With FDI being allowed, these parameters will presumably come down, and so India would fall further in the index. This is because in the other two parameters of country risk (where India is viewed as mid-risk) and time pressure where India is ranked 34 (time pressure=GDP growth-growth in modern retail formats) India does not make an urgent case for global food retailers to want to enter.
The study reiterates the non-happening nature of Indian retail. While discussing Indias rank, it talks about India being a difficult market to enter because FDI in retail is regulated (this, of course, will change), along with other issues such as the fact that 17 licenses are required to enter the market today as well as the fact that taxes are high.
Another point, brought out by a Deutsche Bank study in February last year, is that despite the billion plus population, Indias market isnt really that big. Mexicos disposable income, to cite the study, is 30 per cent larger than Indias. And, though the study doesnt mention this, the market is probably a lot more easily accessible than Indias, 70 per cent of which is in rural areas. Clearly it makes more sense for a retailer to focus on a geographically dense market as compared to a dispersed one. Presumably this is another reason why markets like Slovakia and Hungary are higher on the Kearney index.
The FDI issue apart, a really serious challenge facing the Indian retail sector is the absurd zoning laws and tax codes that it has to comply with. Due to these laws, two things happen. One, it is often not possible to get contiguous space for large retail formats in most metros. Second, the zoning laws also drive up rentals to levels where large format retail becomes unviable.
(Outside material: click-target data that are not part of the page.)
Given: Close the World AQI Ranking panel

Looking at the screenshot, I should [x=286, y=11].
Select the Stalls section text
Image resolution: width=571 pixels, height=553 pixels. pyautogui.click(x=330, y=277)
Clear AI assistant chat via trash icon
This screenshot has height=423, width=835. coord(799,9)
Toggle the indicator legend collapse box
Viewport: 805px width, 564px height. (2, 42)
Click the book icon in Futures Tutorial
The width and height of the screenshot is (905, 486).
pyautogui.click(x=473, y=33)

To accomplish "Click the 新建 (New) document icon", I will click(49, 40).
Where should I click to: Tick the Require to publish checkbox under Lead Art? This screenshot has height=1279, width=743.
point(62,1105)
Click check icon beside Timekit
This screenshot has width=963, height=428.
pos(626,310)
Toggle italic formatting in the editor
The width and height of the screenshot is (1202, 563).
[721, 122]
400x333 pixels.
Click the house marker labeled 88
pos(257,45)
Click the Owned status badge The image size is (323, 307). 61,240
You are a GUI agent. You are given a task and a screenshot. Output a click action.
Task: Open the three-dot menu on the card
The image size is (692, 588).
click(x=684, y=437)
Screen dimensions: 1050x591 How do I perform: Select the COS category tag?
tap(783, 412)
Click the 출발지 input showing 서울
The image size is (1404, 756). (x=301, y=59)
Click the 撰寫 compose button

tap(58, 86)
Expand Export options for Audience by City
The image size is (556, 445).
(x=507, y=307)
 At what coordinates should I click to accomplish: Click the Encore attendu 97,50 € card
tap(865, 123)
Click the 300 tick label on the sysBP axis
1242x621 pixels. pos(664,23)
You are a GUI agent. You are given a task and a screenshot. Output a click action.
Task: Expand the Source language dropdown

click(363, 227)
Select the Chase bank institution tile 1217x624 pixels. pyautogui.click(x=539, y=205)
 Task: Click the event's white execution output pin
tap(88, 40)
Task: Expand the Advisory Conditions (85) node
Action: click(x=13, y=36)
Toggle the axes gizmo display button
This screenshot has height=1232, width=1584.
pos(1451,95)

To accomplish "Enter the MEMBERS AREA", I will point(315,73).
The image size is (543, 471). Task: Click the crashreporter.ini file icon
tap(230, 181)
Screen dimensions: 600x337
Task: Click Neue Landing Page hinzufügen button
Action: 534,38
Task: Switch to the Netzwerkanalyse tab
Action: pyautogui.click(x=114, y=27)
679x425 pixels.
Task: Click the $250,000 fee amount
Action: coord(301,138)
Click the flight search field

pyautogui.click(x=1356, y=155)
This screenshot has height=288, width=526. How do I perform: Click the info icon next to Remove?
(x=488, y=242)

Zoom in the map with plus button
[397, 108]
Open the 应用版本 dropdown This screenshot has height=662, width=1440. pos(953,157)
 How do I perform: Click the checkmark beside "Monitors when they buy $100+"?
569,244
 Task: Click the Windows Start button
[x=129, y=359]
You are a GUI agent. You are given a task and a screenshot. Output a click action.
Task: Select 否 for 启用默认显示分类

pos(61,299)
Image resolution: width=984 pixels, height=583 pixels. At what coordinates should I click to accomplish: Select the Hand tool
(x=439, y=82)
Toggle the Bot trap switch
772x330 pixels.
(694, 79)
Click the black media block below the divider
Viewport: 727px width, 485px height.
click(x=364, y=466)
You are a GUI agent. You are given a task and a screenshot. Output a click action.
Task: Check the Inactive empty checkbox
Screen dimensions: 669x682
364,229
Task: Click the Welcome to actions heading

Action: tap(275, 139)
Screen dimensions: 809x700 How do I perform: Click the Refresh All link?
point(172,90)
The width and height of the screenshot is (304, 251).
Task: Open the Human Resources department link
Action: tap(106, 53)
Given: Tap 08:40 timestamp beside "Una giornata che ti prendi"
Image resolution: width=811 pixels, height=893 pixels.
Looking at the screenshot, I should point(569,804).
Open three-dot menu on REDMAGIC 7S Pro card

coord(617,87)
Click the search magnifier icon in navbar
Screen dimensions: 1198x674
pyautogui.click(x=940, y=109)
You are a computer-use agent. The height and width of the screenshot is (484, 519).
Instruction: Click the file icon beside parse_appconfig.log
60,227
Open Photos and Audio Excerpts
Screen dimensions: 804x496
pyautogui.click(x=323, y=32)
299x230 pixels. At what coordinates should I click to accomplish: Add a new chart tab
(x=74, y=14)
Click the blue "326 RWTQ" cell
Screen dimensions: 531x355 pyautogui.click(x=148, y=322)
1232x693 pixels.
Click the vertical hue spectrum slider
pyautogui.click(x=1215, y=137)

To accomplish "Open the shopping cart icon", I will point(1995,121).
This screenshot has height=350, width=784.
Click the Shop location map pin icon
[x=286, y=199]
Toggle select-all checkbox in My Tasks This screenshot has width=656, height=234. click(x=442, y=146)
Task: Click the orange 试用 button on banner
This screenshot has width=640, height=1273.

The McKinsey study cites a great example of Japan in this context where a combination of the zoning laws, tax policies and subsidies have promoted inefficient retailers, such that they account for over half of all retail employment compared to less than 20 per cent in the US.
So, in one small shop in central Tokyo, the author of the study has been seeing the same hat sit unsold, gathering dust, for the last 15 yearseach year that he visits the store, the hat is still there. Essentially, the proprietors dont need to sell the hat to stay in business, since they get subsidised loans. And since the shop sits on some fairly valuable land, they know their estate will repay the loans.
Basically, then, the markets not sufficiently attractive enough yet to bring in FDI by the droves. And, itll take a lot more than just FDI to make the market viable for large format operations.